- [The problem]: Exactly as written, retype the lines that run from the line holding "Task: Click the" through the end of the records below. Do not include pictures.

------ Provided data

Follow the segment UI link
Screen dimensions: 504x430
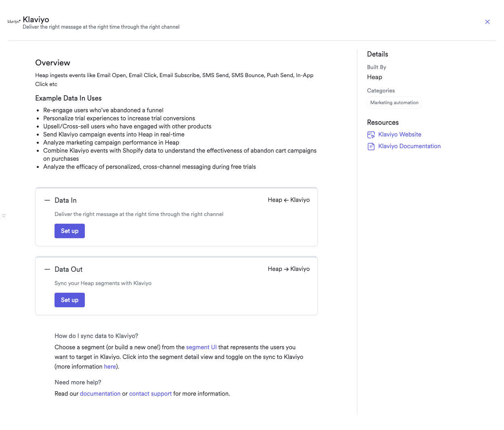pyautogui.click(x=201, y=347)
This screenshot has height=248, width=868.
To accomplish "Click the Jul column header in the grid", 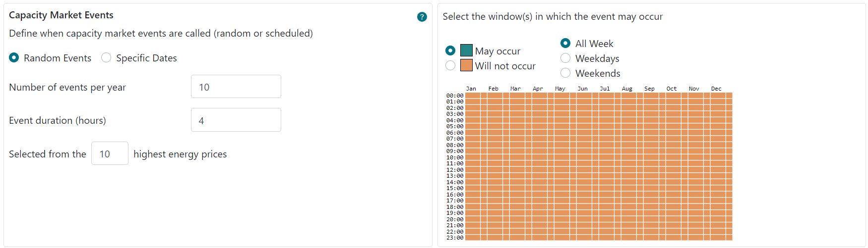I will 605,89.
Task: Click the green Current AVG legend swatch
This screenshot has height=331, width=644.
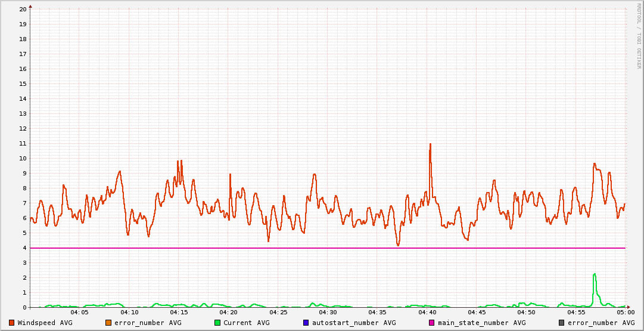Action: [217, 323]
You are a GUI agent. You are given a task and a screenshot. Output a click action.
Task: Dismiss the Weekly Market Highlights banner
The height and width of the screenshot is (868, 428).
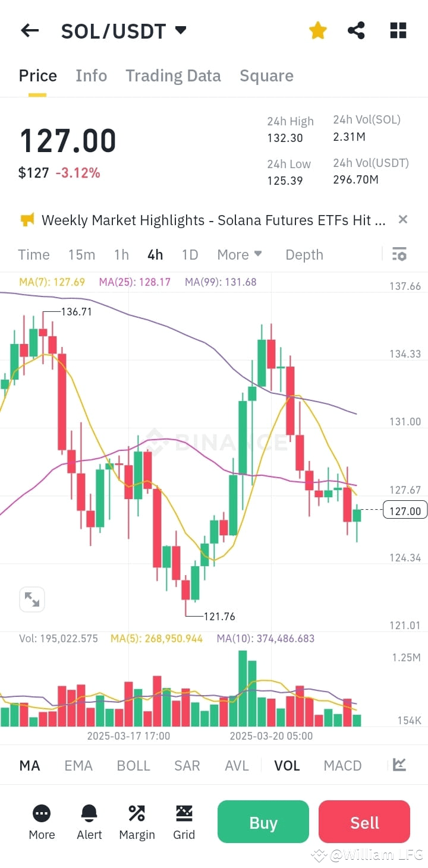point(402,219)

------------

- [Answer to the problem]:
Task: Click the green Current AVG legend swatch
This screenshot has height=331, width=644.
Action: [217, 323]
You are a GUI agent. You are given a task and a screenshot. Output a click action.
Task: Dismiss the Weekly Market Highlights banner
The height and width of the screenshot is (868, 428).
point(402,219)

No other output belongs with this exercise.